The detective bringsmy attention to the lodger, tapping a folio in his lap of what is apparently a collection of lodger data. What was his routine? the detective would like to know. How would I characterize the varieties of his ingress and egress? Always the same door? Did he glance at my father or touch my father or make mention of my father either in the company of my father or not? And, in turn, did my father return the attention or spurn it? Did he chase after the lodger, did he grab him or hold him or did the two of them ever succumb to kisses in the evening?

If we examine the routine of our lodger, I suggest to the detective, we find little to worry about. On Fridays, for instance, our lodger was frequented by certain of his mathematics peers, hobbyists all. The gentlemen of these were tidy and quiet. In the oaken entranceway, where the finials appeared to imprison our visitors, his guests often stooped to sniff from clear bags of crumbs, a health-chew so rich in calories that one needed only to suck the nutrients from a fistful of the stuff and later spit the dried shards onto the garden, a compost of the mouth that spiked our flowers with deep blasts of energy. The visitors carried knapsacks and reserved their humor for the German tongue. At times, a language was uttered as if one might be avoiding a mass of bread in the mouth, after which followed always the sharp barks of laughter coughed into their fists, their eyes gleaming and tearing. One of the men liked to grip his own neck brace as if he would topple over without it.
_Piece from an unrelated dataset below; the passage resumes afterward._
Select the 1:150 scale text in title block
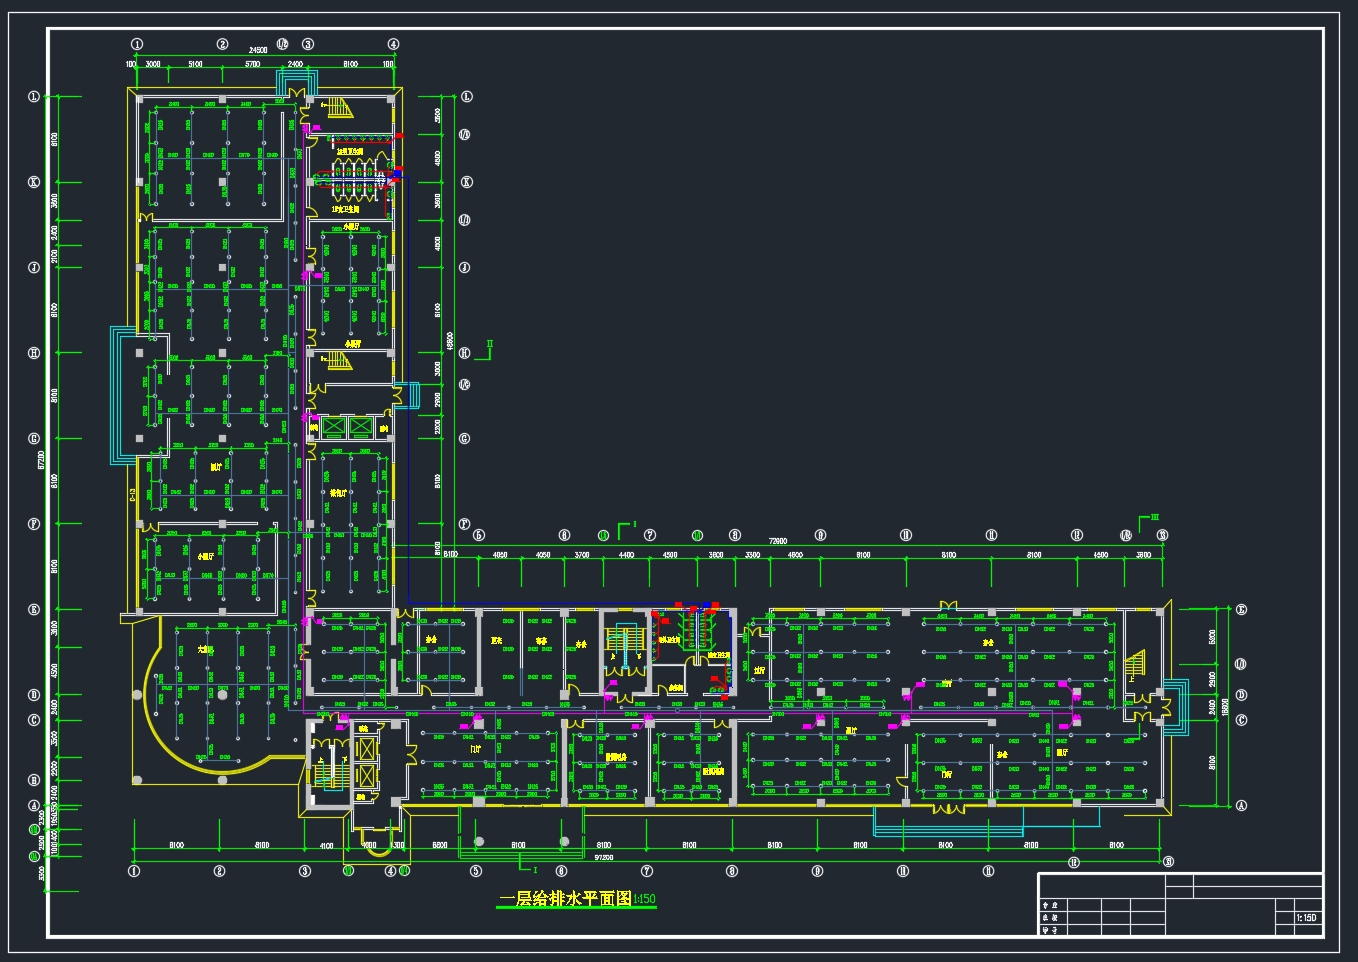pos(1306,917)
The women who befell our lodger in the afternoons were not so many as the gentlemen, but they stayed longer and made great noises, slamming the walls with their big hands, barking math formulas into a long cone they passed between them that required many refills of dark water. They wore large trousers and let their hair go to their waists and appeared somewhat stronger and vaster than the men. My mother, the gracious hostess, shook their hands and trilled what little German she knew in their direction, squirting about them with the excitement of a hotel dog. These women handled my mother rather too freely, I believe. They passed her around between them and adopted a mechanical halt to their speech, an aloof-sounding language that was only spoken while they held my mother, until I had to intervene and usher them from the house. My mother’s sweet gasps for breath left her convulsing mildly afterward for hours, unsure whether she had been attacked or made love to, a mother who confused suffering with valor as she heaved and panted in the garden in between restorative sips of her cloudy mint drink. It would take days of private swaddling and sessions beneath the panel-light to calm her.
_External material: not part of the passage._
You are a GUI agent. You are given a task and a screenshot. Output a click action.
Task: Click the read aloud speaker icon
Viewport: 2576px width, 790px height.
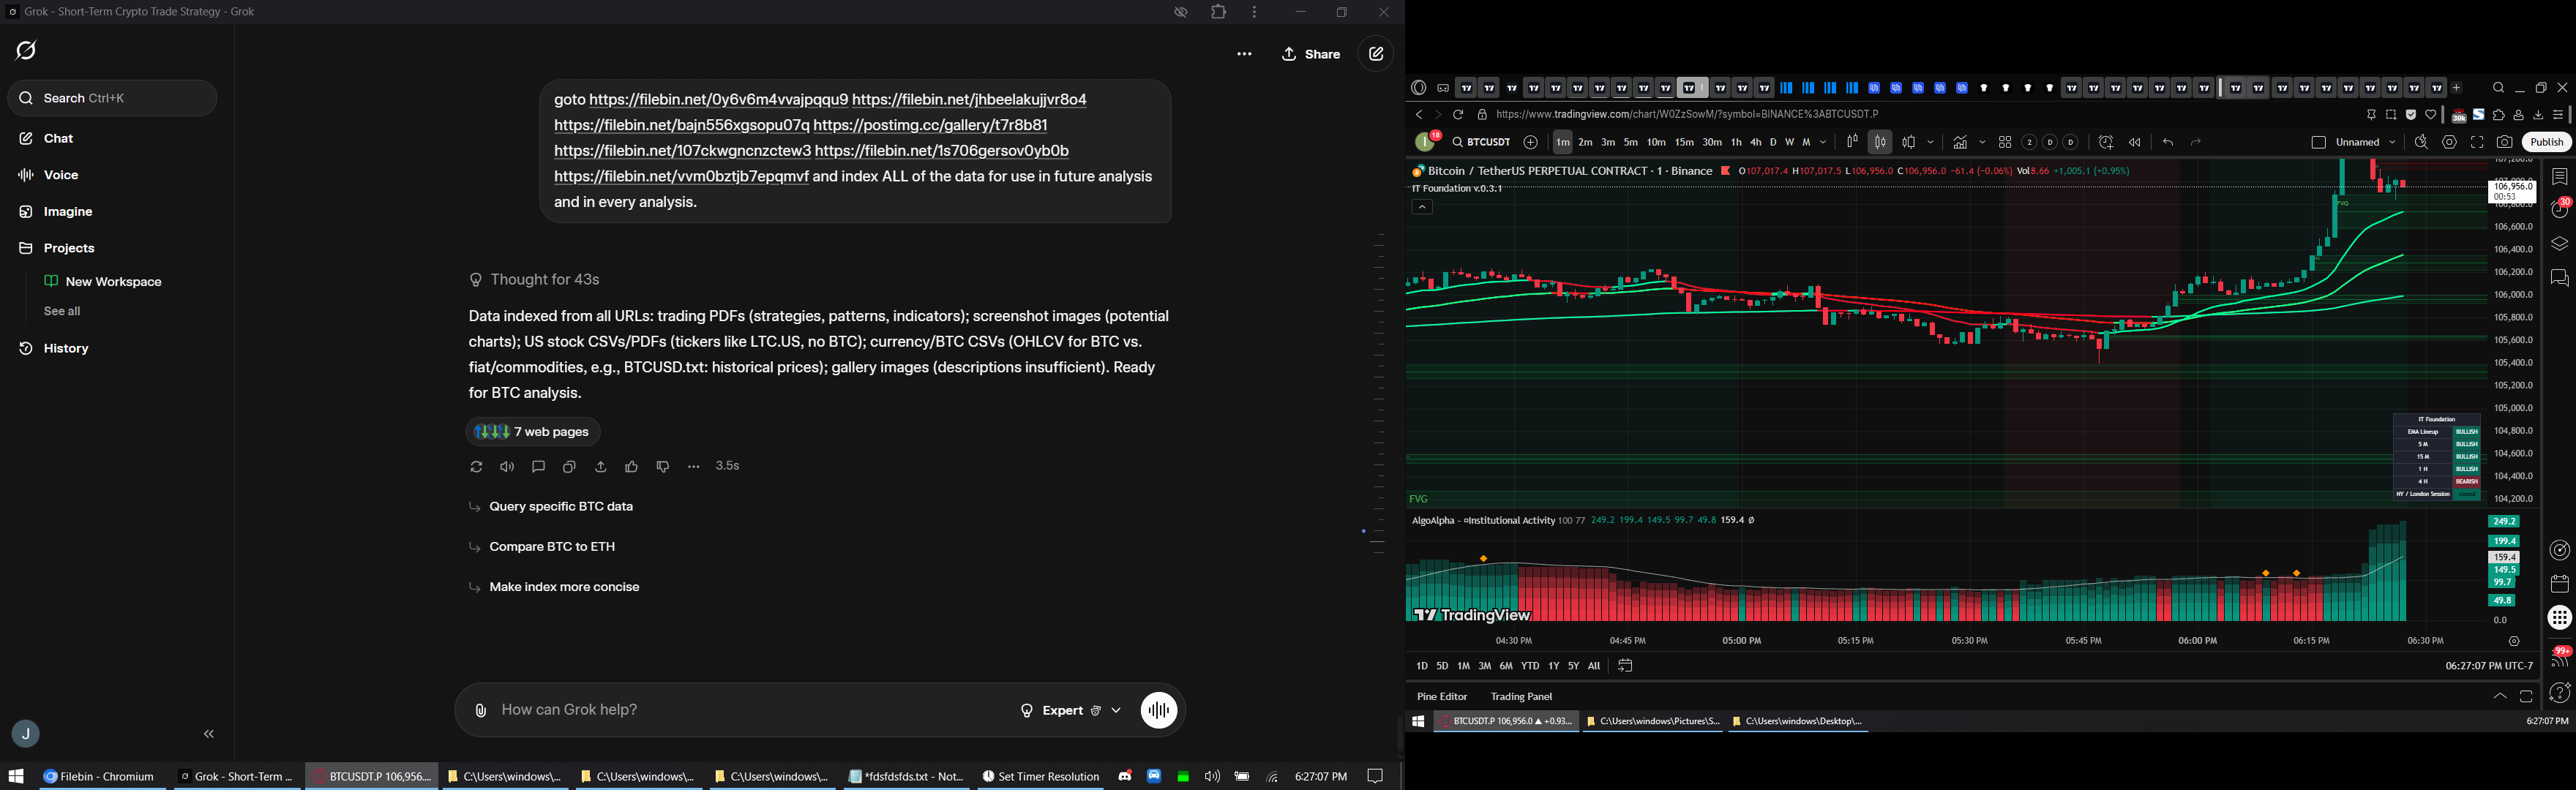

I tell the detective I am poor at math and a weak listener. Other people’s words can invite me into a deeply passive tranquility. Can their message possibly matter to me? I am given to wonder. Is their speech in some way medically necessary to my being? The lodger and his visitors performed operations on the chalkboard I could never decipher. I sat on the viewing couch some afternoons at their theater of operations and watched them frenzy over their figures and formulas, as if they were scooping extra air out of the room and lathering it on themselves. They did not seem to mind my presence, though I might have been sent out for something they called “crisps”—a word they seemed to use for anything that could be eaten—after which the door was frequently bolted and their laughter erupted like a flushed toilet. When I stayed on the viewing couch, a heckler invariably shouted up from his seat next to me to vex the man or woman with the chalk, whoever was laboring at the board to the scrutiny of everyone assembled. There was a considerable deal of backseat solving when they practiced their math together. More than once I saw a man brutally felled by the crisp backhand of a woman who could solve the problem faster.